Eve Geddie, Director of Amnesty International’s EU office, said that five years on, “15,000 women, men and children remain trapped in overcrowded camps.” She said it highlights the EU’s willingness to strike deals “based purely on political convenience with little regard for the inevitable human cost.”
The International Rescue Committee’s Imogen Sudbery says it’s sparked a mental health emergency.
“It has become crystal clear that outsourcing the EU’s migration management to non-EU countries is neither a humane, sustainable or workable solution,” she said.
The agreement was drafted in a panic after the arrival of well over 1 million people in Europe in 2015, many of them Syrians and Iraqis fleeing conflict, sparked one of the EU’s biggest ever political crises as countries bickered over how to manage the arrivals.
Under it, the EU offered Turkey up to 6 billion euros ($7.1 billion) in aid for Syrian refugees on its territory, visa-free travel for Turkish citizens and fast-track EU membership talks to persuade Ankara to stop tens of thousands of migrants setting out for Greece.
It all involves some legal sleight of hand; Europe’s top court has no jurisdiction over its terms.
It was a one-for-one arrangement. For every migrant that Turkey took from the Greek islands, a Syrian would be resettled from Turkey to the EU. Since March 2016, according to EU figures, Turkey took 2,140 people, plus 601 under an arrangement with Greece, while the EU resettled 28,621 people.
The impact of the agreement was immediate. Arrivals from Turkey plummeted within two years, but the disputes among EU countries continue today.

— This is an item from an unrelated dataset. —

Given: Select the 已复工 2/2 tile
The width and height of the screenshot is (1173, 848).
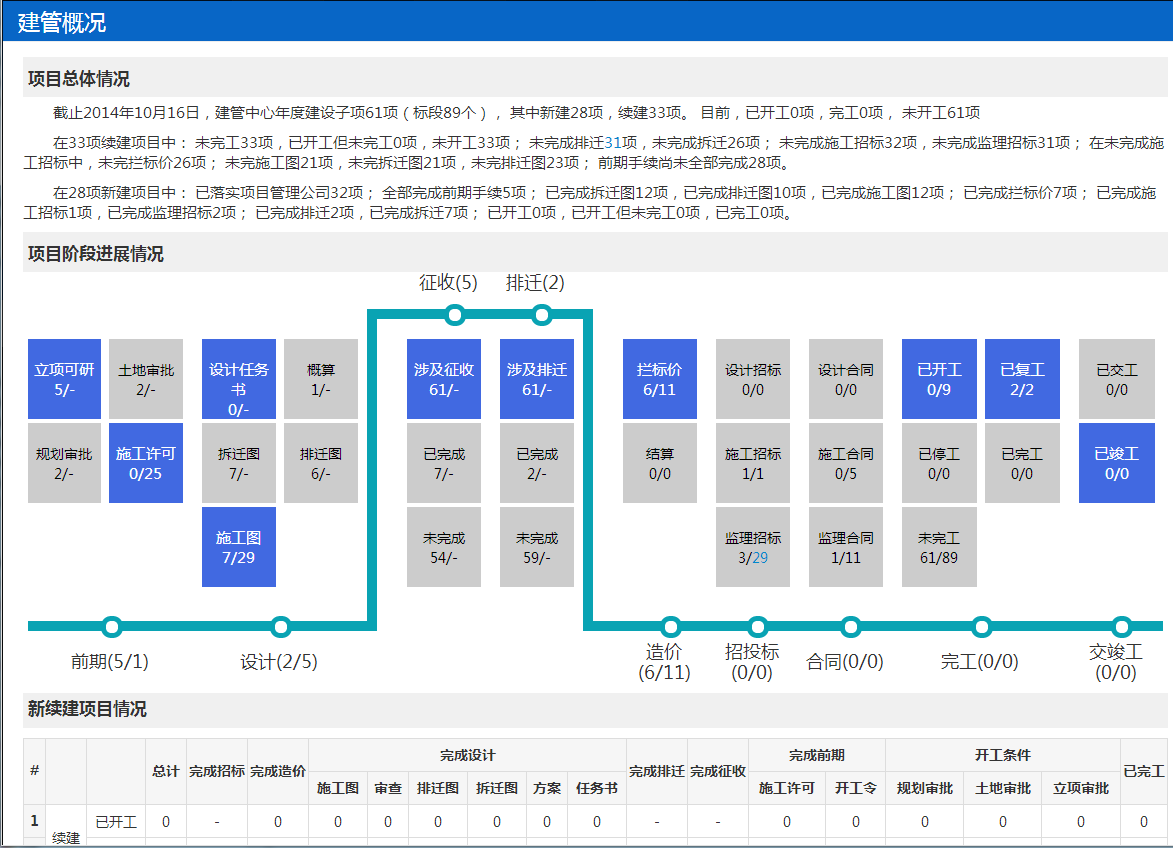Looking at the screenshot, I should point(1022,379).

The deal itself ground to a standstill a year ago as the coronavirus spread and after Turkey, angered by a lack of EU support for its invasion of northern Syria, gave approval for thousands of migrants to leave, sparking clashes at the Greek border.
More than 3,000 people who were in Greece have found new homes in 13 European countries since April. None have been sent to Turkey.
Still, the money continues to pour in – indeed the EU recently extended two programs for Syrian refugees in Turkey worth almost half a billion euros (nearly $600 million). The money doesn’t go to the government, but the migrants’ spending will flow into the Turkish economy.
The visa and accession talks, however, have been at a standstill for years and are unlikely to budge.
Turkish Foreign Minister Mevlut Cavusoglu on Tuesday blamed the holdup there on “political motives.”
“Turkey has fulfilled all of its obligations since 2016,” Cavusoglu said, and he encouraged the Europeans to respond to Turkey’s proposals to upgrade the agreement, which he said includes support for refugees willing to go back to Syria.
“We now need to ensure the Syrians’ voluntary, secure and honorable return and we have to meet the basic humanitarian needs of those who return,” he said.
That leaves the EU in a bind. The Europeans don’t consider Syria a safe country to send refugees. But Turkey has maneuvered itself to the center of Europe’s interests. It plays a role in Syria and Libya – another source of many migrants – and is a key player in talks on the divided island of Cyprus resuming next month.
Despite the challenges, EU foreign and interior ministers discussed again this week how to develop better “partnerships” with other countries that migrants leave or transit, mostly in Africa, using trade, development assistance, investment, education and visas as carrots and sticks.
Dutch Greens EU lawmaker Tineke Strik told The Associated Press that the EU-Turkey deal “opened the door to shift responsibility for the reception of refugees to countries outside Europe. This outsourcing increases the risk of human right violations of refugees, without the EU taking action against it. More of the same deals means more repression of refugees and less solidarity.”